-- Begin PROVIDED RECORDS --

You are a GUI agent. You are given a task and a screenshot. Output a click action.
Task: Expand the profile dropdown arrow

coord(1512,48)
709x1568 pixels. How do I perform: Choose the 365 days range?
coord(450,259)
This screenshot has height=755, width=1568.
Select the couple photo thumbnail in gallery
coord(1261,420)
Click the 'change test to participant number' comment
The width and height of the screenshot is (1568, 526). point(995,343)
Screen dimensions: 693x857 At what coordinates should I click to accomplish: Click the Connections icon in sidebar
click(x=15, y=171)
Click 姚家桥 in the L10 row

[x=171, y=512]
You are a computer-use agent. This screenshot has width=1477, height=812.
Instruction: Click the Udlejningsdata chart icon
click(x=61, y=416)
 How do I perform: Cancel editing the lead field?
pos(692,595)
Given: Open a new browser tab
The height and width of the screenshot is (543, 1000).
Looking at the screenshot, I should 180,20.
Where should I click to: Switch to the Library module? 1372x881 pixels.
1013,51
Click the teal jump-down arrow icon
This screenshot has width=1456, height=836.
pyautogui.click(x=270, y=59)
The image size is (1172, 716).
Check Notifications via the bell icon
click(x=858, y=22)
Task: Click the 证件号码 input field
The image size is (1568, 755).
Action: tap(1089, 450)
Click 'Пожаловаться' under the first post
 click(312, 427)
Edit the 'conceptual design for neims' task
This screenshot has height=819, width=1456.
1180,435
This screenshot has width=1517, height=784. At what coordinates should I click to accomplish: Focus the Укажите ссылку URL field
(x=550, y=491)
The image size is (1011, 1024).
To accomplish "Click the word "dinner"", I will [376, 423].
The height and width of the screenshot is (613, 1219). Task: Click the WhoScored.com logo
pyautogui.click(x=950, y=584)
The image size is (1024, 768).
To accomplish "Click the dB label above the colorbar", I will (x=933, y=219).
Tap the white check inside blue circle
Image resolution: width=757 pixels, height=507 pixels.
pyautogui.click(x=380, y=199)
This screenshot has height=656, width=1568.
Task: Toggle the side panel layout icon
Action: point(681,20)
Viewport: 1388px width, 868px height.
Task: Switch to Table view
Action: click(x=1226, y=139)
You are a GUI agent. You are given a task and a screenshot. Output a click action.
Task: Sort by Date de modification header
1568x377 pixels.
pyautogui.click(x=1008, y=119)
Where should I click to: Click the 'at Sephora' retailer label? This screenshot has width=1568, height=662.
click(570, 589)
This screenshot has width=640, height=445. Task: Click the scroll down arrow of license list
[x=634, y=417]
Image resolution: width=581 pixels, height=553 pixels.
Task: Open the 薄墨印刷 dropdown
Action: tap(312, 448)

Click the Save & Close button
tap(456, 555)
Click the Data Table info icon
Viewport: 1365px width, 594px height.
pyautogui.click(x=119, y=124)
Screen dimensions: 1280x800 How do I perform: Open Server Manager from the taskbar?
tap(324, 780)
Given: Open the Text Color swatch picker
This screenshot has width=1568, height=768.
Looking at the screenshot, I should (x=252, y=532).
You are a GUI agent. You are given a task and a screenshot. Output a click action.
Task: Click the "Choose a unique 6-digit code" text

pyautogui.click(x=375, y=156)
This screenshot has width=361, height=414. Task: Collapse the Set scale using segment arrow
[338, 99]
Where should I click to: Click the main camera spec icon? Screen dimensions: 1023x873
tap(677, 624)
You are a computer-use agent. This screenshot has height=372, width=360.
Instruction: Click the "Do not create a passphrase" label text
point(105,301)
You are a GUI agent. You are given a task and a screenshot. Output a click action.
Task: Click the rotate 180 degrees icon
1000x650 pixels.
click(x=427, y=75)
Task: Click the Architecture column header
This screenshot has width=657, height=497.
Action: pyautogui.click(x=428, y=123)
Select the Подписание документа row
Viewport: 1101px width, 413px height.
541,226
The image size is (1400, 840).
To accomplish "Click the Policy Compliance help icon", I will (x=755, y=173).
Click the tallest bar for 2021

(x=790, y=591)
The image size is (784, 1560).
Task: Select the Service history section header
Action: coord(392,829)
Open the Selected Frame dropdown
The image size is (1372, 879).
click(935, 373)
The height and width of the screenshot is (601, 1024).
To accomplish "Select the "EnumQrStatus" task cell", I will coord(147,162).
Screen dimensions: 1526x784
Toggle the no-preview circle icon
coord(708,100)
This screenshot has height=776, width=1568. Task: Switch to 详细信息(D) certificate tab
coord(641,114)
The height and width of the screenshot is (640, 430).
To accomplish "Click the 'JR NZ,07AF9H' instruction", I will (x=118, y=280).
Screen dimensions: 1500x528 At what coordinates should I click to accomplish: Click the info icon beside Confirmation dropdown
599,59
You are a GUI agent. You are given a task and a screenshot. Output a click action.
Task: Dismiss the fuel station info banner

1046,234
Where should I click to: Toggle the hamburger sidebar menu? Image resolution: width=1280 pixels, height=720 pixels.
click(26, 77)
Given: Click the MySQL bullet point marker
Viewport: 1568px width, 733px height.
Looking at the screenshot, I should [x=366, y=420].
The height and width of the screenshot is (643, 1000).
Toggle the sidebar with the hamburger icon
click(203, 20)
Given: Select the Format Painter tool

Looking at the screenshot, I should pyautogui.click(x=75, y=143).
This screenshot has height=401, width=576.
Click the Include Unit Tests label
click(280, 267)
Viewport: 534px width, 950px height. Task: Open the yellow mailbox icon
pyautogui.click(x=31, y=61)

-- End PROVIDED RECORDS --

Give the rows above as a Markdown table with the columns No. and Text, one line per table row and blank lines skipped.

| No. | Text |
|---|---|
| 1 | You are a GUI agent. You are given a task and a screenshot. Output a click action. |
| 2 | Task: Expand the profile dropdown arrow |
| 3 | coord(1512,48) |
| 4 | 709x1568 pixels. How do I perform: Choose the 365 days range? |
| 5 | coord(450,259) |
| 6 | This screenshot has height=755, width=1568. |
| 7 | Select the couple photo thumbnail in gallery |
| 8 | coord(1261,420) |
| 9 | Click the 'change test to participant number' comment |
| 10 | The width and height of the screenshot is (1568, 526). point(995,343) |
| 11 | Screen dimensions: 693x857 At what coordinates should I click to accomplish: Click the Connections icon in sidebar |
| 12 | click(x=15, y=171) |
| 13 | Click 姚家桥 in the L10 row |
| 14 | [x=171, y=512] |
| 15 | You are a computer-use agent. This screenshot has width=1477, height=812. |
| 16 | Instruction: Click the Udlejningsdata chart icon |
| 17 | click(x=61, y=416) |
| 18 |  How do I perform: Cancel editing the lead field? |
| 19 | pos(692,595) |
| 20 | Given: Open a new browser tab |
| 21 | The height and width of the screenshot is (543, 1000). |
| 22 | Looking at the screenshot, I should 180,20. |
| 23 | Where should I click to: Switch to the Library module? 1372x881 pixels. |
| 24 | 1013,51 |
| 25 | Click the teal jump-down arrow icon |
| 26 | This screenshot has width=1456, height=836. |
| 27 | pyautogui.click(x=270, y=59) |
| 28 | The image size is (1172, 716). |
| 29 | Check Notifications via the bell icon |
| 30 | click(x=858, y=22) |
| 31 | Task: Click the 证件号码 input field |
| 32 | The image size is (1568, 755). |
| 33 | Action: tap(1089, 450) |
| 34 | Click 'Пожаловаться' under the first post |
| 35 |  click(312, 427) |
| 36 | Edit the 'conceptual design for neims' task |
| 37 | This screenshot has height=819, width=1456. |
| 38 | 1180,435 |
| 39 | This screenshot has width=1517, height=784. At what coordinates should I click to accomplish: Focus the Укажите ссылку URL field |
| 40 | (x=550, y=491) |
| 41 | The image size is (1011, 1024). |
| 42 | To accomplish "Click the word "dinner"", I will [376, 423]. |
| 43 | The height and width of the screenshot is (613, 1219). Task: Click the WhoScored.com logo |
| 44 | pyautogui.click(x=950, y=584) |
| 45 | The image size is (1024, 768). |
| 46 | To accomplish "Click the dB label above the colorbar", I will (x=933, y=219). |
| 47 | Tap the white check inside blue circle |
| 48 | Image resolution: width=757 pixels, height=507 pixels. |
| 49 | pyautogui.click(x=380, y=199) |
| 50 | This screenshot has height=656, width=1568. |
| 51 | Task: Toggle the side panel layout icon |
| 52 | Action: point(681,20) |
| 53 | Viewport: 1388px width, 868px height. |
| 54 | Task: Switch to Table view |
| 55 | Action: click(x=1226, y=139) |
| 56 | You are a GUI agent. You are given a task and a screenshot. Output a click action. |
| 57 | Task: Sort by Date de modification header |
| 58 | 1568x377 pixels. |
| 59 | pyautogui.click(x=1008, y=119) |
| 60 | Where should I click to: Click the 'at Sephora' retailer label? This screenshot has width=1568, height=662. |
| 61 | click(570, 589) |
| 62 | This screenshot has width=640, height=445. Task: Click the scroll down arrow of license list |
| 63 | [x=634, y=417] |
| 64 | Image resolution: width=581 pixels, height=553 pixels. |
| 65 | Task: Open the 薄墨印刷 dropdown |
| 66 | Action: tap(312, 448) |
| 67 | Click the Save & Close button |
| 68 | tap(456, 555) |
| 69 | Click the Data Table info icon |
| 70 | Viewport: 1365px width, 594px height. |
| 71 | pyautogui.click(x=119, y=124) |
| 72 | Screen dimensions: 1280x800 How do I perform: Open Server Manager from the taskbar? |
| 73 | tap(324, 780) |
| 74 | Given: Open the Text Color swatch picker |
| 75 | This screenshot has width=1568, height=768. |
| 76 | Looking at the screenshot, I should (x=252, y=532). |
| 77 | You are a GUI agent. You are given a task and a screenshot. Output a click action. |
| 78 | Task: Click the "Choose a unique 6-digit code" text |
| 79 | pyautogui.click(x=375, y=156) |
| 80 | This screenshot has width=361, height=414. Task: Collapse the Set scale using segment arrow |
| 81 | [338, 99] |
| 82 | Where should I click to: Click the main camera spec icon? Screen dimensions: 1023x873 |
| 83 | tap(677, 624) |
| 84 | You are a computer-use agent. This screenshot has height=372, width=360. |
| 85 | Instruction: Click the "Do not create a passphrase" label text |
| 86 | point(105,301) |
| 87 | You are a GUI agent. You are given a task and a screenshot. Output a click action. |
| 88 | Task: Click the rotate 180 degrees icon |
| 89 | 1000x650 pixels. |
| 90 | click(x=427, y=75) |
| 91 | Task: Click the Architecture column header |
| 92 | This screenshot has width=657, height=497. |
| 93 | Action: pyautogui.click(x=428, y=123) |
| 94 | Select the Подписание документа row |
| 95 | Viewport: 1101px width, 413px height. |
| 96 | 541,226 |
| 97 | The image size is (1400, 840). |
| 98 | To accomplish "Click the Policy Compliance help icon", I will (x=755, y=173). |
| 99 | Click the tallest bar for 2021 |
| 100 | (x=790, y=591) |
| 101 | The image size is (784, 1560). |
| 102 | Task: Select the Service history section header |
| 103 | Action: coord(392,829) |
| 104 | Open the Selected Frame dropdown |
| 105 | The image size is (1372, 879). |
| 106 | click(935, 373) |
| 107 | The height and width of the screenshot is (601, 1024). |
| 108 | To accomplish "Select the "EnumQrStatus" task cell", I will coord(147,162). |
| 109 | Screen dimensions: 1526x784 |
| 110 | Toggle the no-preview circle icon |
| 111 | coord(708,100) |
| 112 | This screenshot has height=776, width=1568. Task: Switch to 详细信息(D) certificate tab |
| 113 | coord(641,114) |
| 114 | The height and width of the screenshot is (640, 430). |
| 115 | To accomplish "Click the 'JR NZ,07AF9H' instruction", I will (x=118, y=280). |
| 116 | Screen dimensions: 1500x528 At what coordinates should I click to accomplish: Click the info icon beside Confirmation dropdown |
| 117 | 599,59 |
| 118 | You are a GUI agent. You are given a task and a screenshot. Output a click action. |
| 119 | Task: Dismiss the fuel station info banner |
| 120 | 1046,234 |
| 121 | Where should I click to: Toggle the hamburger sidebar menu? Image resolution: width=1280 pixels, height=720 pixels. |
| 122 | click(26, 77) |
| 123 | Given: Click the MySQL bullet point marker |
| 124 | Viewport: 1568px width, 733px height. |
| 125 | Looking at the screenshot, I should [x=366, y=420]. |
| 126 | The height and width of the screenshot is (643, 1000). |
| 127 | Toggle the sidebar with the hamburger icon |
| 128 | click(203, 20) |
| 129 | Given: Select the Format Painter tool |
| 130 | Looking at the screenshot, I should pyautogui.click(x=75, y=143). |
| 131 | This screenshot has height=401, width=576. |
| 132 | Click the Include Unit Tests label |
| 133 | click(280, 267) |
| 134 | Viewport: 534px width, 950px height. Task: Open the yellow mailbox icon |
| 135 | pyautogui.click(x=31, y=61) |